WHAT THE TASK REQUIRES: Print, exactly as written, the line in the entries below that contains "The height and" and every line after it up to and including the last. Omit pictures.

Start of RECORDS FOR THE EXERCISE

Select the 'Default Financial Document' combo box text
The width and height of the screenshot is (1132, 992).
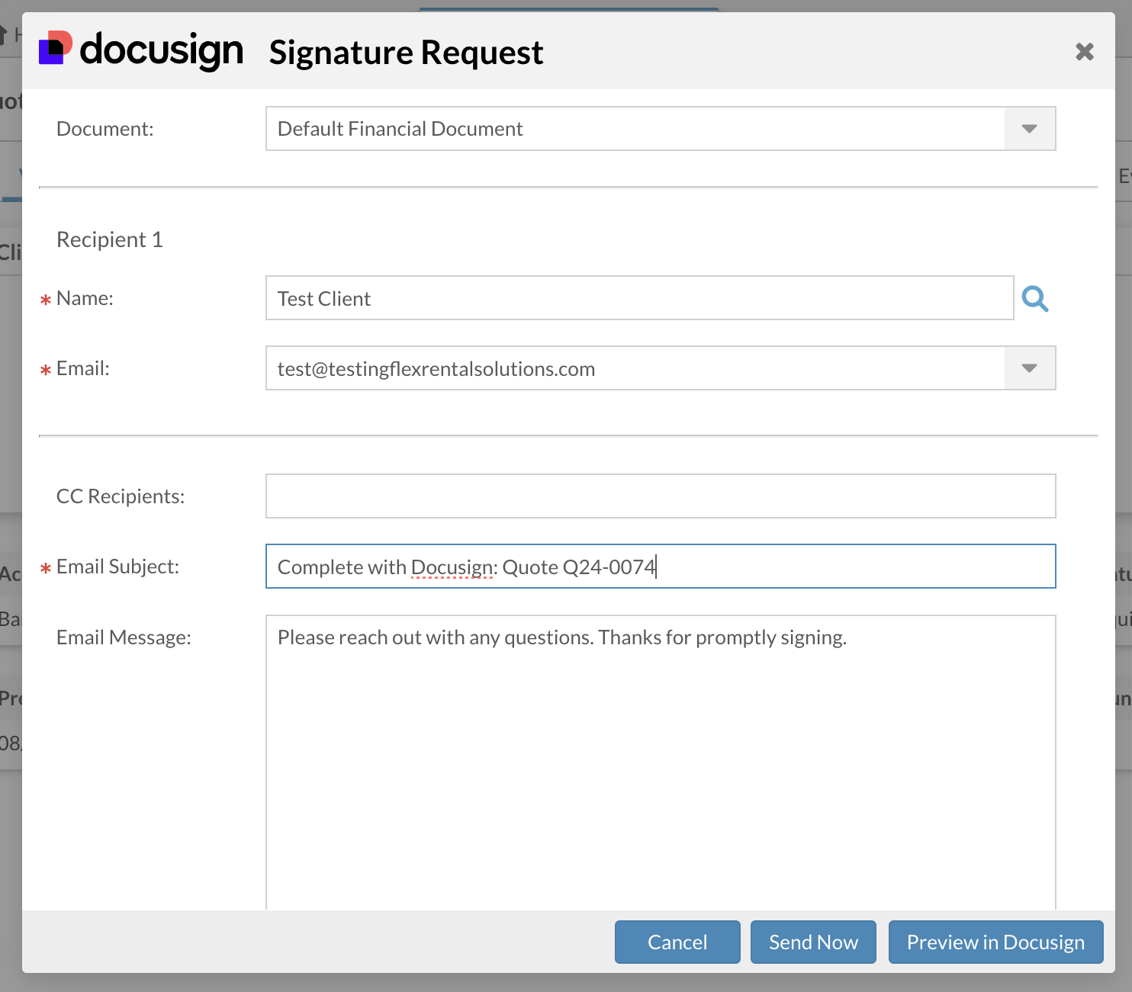pos(633,129)
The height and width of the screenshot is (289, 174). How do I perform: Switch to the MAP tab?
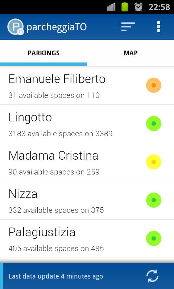pyautogui.click(x=131, y=53)
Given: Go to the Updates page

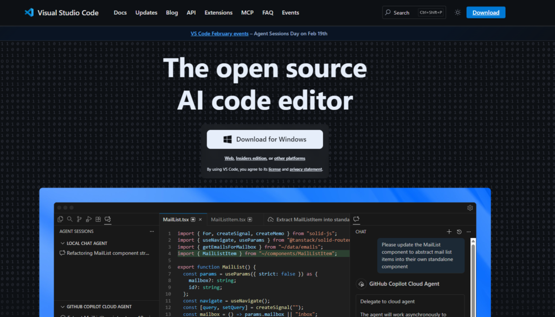Looking at the screenshot, I should click(x=146, y=12).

End of RECORDS FOR THE EXERCISE

ANSWER SPACE:
The height and width of the screenshot is (289, 174). How do I perform: Switch to the MAP tab?
pyautogui.click(x=131, y=53)
Given: Go to the Updates page

Looking at the screenshot, I should click(x=146, y=12).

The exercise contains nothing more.